*** Texte retenu
A la une – Mai 2016
Les sondages une arme et un piège
Si l’élection avait lieu dimanche…
Souvent oubliée, plus fréquemment ignorée, cette phrase est pourtant l’élément indispensable des questions d’intentions de vote dont les media nous abreuvent avant chaque élection. Et ce n’est pas fini, tout simplement par que nous en raffolons.
Par Vincent de Bernardi
On a beau critiquer les sondages et les sondeurs, on a pourtant les yeux rivés sur les classements, sur les mieux placés dans la course aux primaires, attendant pour les uns un renversement de tendances, pour les autres la persistance d’une hiérarchie que l’on voudrait croire solide comme un roc. On en raffole parce qu’on aime se faire peur avec les intentions de vote toujours plus hautes de Marine Le Pen, auxquelles il faudrait d’ailleurs ajouter celles de Jean Luc Mélenchon pour estimer la tentation populiste qui traverse le pays. Peut-être ne voulons-nous pas revivre un 21 avril 2002, où contre toute attente, le FN parvenait au second tour de l’élection présidentielle ? En bref, on veut savoir avant. Et tant pis si tous les candidats de sont pas déclarés. On veut des sondages prédictifs alors même que toutes les notes méthodologiques, de plus en plus longues et détaillées, disent qu’un sondage n’est pas une prévision pour l’avenir, mais seulement pour dimanche prochain, et encore… Mais alors à quoi bon voter ! Je ne rentrerai pas ici dans le débat bourdieusien qui fait encore couler beaucoup d’encre, en particulier chez ceux qui se sentent maltraités par les chiffres. Je l’avoue, j’aime les sondages, de toutes sortes. Je les décortique, les analyse, les compare. Car au-delà de chiffres, des ordres d’arrivée, des popularités, des jugements sur les traits d’image, ils disent beaucoup de l’état de notre démocratie, des rapports sociaux. Ils révèlent les aspirations et les inquiétudes des différentes classes d’âge, des catégories socio démographiques. Ils permettent de comprendre mais aussi d’anticiper des comportements électoraux.
******
*** Extrait source
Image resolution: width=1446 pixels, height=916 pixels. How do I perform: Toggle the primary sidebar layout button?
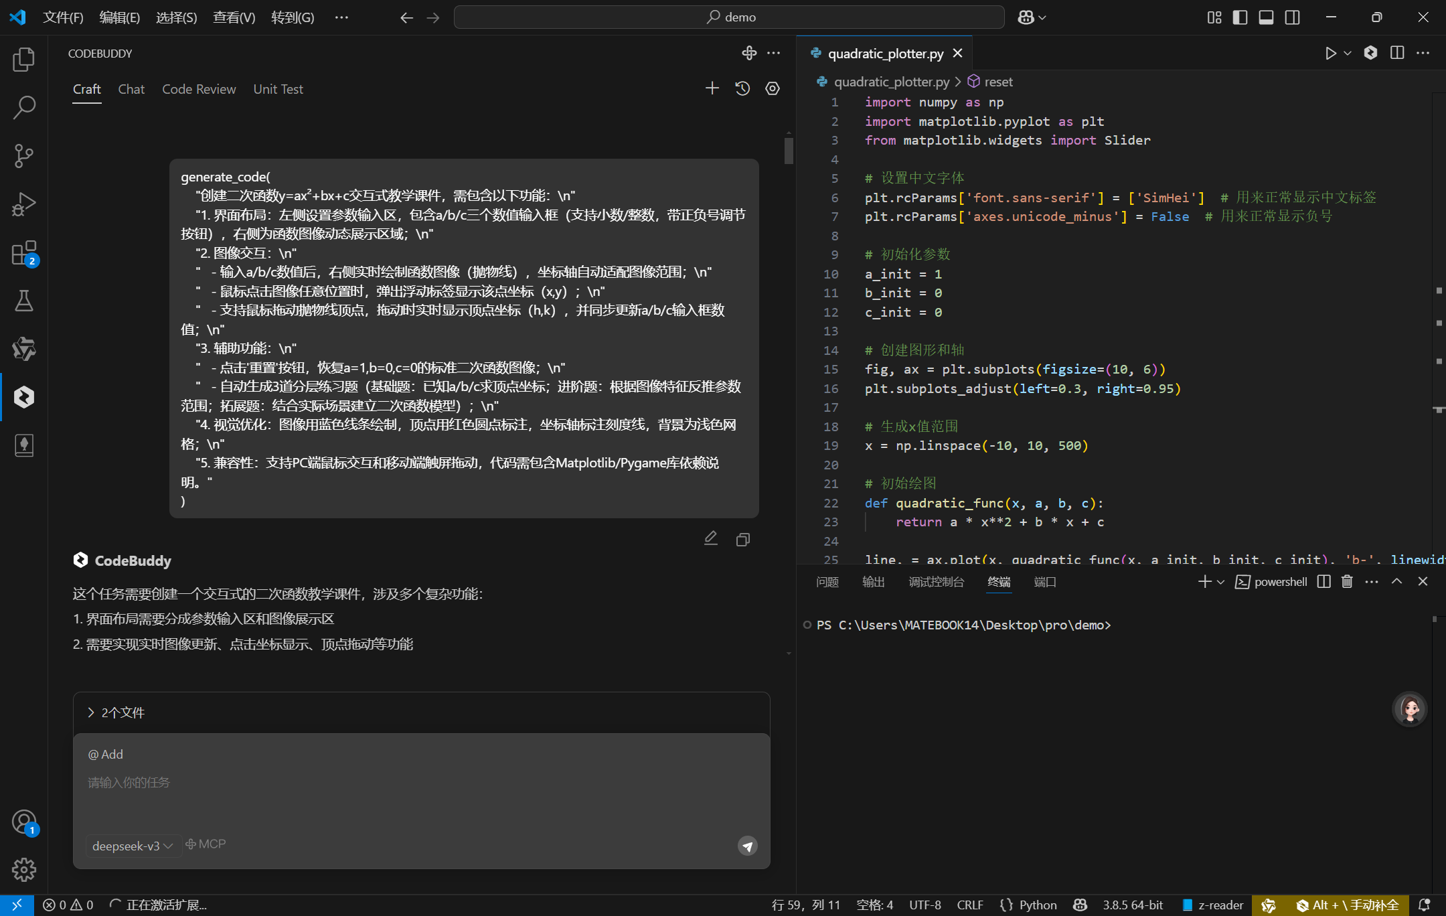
******
» Consignes
[1] Recopiez le texte sur les sondages entre « A la une – Mai » et « nous en raffolons. », inclus.
[2] Les affirmations suivantes concordent-elles avec le texte sur les sondages ? Répondez à chacune par oui ou par non et citez les mots du texte qui tranchent.
(a) L’auteur déclare ne pas aimer les sondages.
(b) Le 21 avril 2002, le FN est parvenu au second tour de l’élection présidentielle.
(c) Les notes méthodologiques présentent un sondage comme une prévision pour l’avenir.

» Réponses
[1]
A la une – Mai 2016
Les sondages une arme et un piège
Si l’élection avait lieu dimanche…
Souvent oubliée, plus fréquemment ignorée, cette phrase est pourtant l’élément indispensable des questions d’intentions de vote dont les media nous abreuvent avant chaque élection. Et ce n’est pas fini, tout simplement par que nous en raffolons.

[2]
(a) Non : « Je l’avoue, j’aime les sondages, de toutes sortes. »
(b) Oui : « un 21 avril 2002, où contre toute attente, le FN parvenait au second tour de l’élection présidentielle »
(c) Non : « un sondage n’est pas une prévision pour l’avenir, mais seulement pour dimanche prochain »